Единовластным хозяином в небольшой знахарской был он, сухощавый пожилой мужчина из Грайрува. Не удосужилась расспросить его, как он вообще попал сюда… хотя догадываюсь, конечно. Манеры обнищавшего аристократа, который все еще помнит о собственном происхождении. Руки с длинными пальцами, похожими на лапы паука, серебристые волосы, аккуратно зачесанные набок, темные птичьи глаза за круглыми стеклами маленьких очков, непослушная щетка также седых усов.
Безукоризненно белая рубашка с подкатанными рукавами, кожаный жилет с кучей мелких карманов. Некий врожденный или тщательно усвоенный с младенчества стиль в одежде, мягкая речь и неуловимая манерность в поведении.
Правда, губы все время поджимает – то ли из жалости, то ли из презрения.
– Зубы, к сожалению, не вылечу… я же не цирюльник какой.
Я провела языком по обломкам зубов и с досадой покачала головой. Кое-как питаться все еще могу, но о том, чтобы что-то перегрызть, как раньше, не может быть и речи. Клыков жалко.
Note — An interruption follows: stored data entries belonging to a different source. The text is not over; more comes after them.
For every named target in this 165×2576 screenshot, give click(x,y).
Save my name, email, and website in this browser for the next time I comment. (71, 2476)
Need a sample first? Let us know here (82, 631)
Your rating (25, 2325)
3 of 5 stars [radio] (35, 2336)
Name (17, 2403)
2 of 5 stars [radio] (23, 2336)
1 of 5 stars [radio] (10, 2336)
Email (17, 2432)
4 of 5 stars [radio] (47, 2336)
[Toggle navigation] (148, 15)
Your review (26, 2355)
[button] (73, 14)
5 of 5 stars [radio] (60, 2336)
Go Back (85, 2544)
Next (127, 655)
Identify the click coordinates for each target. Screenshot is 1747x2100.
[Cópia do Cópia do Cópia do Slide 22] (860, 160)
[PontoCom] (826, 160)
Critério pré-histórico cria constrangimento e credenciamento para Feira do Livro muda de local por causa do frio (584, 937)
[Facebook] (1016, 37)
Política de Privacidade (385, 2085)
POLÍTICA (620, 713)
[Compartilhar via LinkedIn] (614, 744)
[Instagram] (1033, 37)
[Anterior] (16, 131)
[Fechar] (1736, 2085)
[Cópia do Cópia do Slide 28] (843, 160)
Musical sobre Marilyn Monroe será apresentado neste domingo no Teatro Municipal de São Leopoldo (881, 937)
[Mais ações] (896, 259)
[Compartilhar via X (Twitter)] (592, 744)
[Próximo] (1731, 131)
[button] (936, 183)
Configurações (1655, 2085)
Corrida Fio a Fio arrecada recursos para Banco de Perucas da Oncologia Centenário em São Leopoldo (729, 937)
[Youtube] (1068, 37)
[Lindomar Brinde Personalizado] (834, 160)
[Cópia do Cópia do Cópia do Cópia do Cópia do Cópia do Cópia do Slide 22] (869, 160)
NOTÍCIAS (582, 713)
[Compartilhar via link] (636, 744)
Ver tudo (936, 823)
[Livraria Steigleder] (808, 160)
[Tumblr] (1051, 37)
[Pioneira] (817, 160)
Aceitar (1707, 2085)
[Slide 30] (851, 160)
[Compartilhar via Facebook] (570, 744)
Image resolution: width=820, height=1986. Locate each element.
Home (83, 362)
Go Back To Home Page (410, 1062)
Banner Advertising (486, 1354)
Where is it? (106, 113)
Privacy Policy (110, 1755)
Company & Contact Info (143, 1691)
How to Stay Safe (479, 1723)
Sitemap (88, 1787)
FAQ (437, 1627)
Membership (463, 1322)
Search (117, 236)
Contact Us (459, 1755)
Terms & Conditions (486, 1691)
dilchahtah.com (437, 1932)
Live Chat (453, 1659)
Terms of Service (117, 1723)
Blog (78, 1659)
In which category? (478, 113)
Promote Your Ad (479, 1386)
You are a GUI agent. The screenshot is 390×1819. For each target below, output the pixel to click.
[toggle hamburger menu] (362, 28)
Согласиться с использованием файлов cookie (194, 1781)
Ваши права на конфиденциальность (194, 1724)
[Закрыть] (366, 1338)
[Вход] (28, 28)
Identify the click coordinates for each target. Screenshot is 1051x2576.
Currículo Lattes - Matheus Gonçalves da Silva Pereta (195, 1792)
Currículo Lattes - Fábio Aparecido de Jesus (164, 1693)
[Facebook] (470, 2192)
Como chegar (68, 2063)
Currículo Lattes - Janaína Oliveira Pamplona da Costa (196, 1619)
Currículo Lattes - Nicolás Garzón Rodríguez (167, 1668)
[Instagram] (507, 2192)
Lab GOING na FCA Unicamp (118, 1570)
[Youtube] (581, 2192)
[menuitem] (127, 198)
Парадокс – они мне изрядно мешали, и разговаривать, и есть. Как только лишилась их, сразу чувствую себя неуютно. Один только торчит, словно флаг на мачте.
– Вообще никогда не понимала, зачем зубы дают лечить брадобреям.
– Общество назначило человека, ответственного за лица, – усмехнулся лекарь. – А традиции – против них так просто не пойдешь. Нужна или армия, или магия.
– Кстати… я ведь так и не сказала вам спасибо, мастер Штольц. За то, что подлатали меня.
Он, не оборачиваясь, поднял палец вверх:
– Ты не видела, в каком состоянии прибыла сюда. Серо-черный пятнистый мясной мешок. Хорошо, что кости были практически целы – остальное восстановилось. У меня есть одна специальная мазь… и с вашим родом занятий приходится выпрашивать ее фунтами.
– А если убьют? – скептически поинтересовалась я. – Такой мази нет?
– Если убьют, можешь не приходить, – без тени усмешки сказал Алеман. – Тут я уже ничем помочь не смогу.
Я сделала неопределенный жест рукой:
– Была б я еще вольна куда-то ходить…
– Как ни странно, тут моя помощь также не пригодится. За бегство раба полагается смертная казнь, за рабыню – двенадцать лет рудников. Что немногим хуже. Правда, квалииры и тут отличились. За помощь в бегстве так или иначе отрубят голову.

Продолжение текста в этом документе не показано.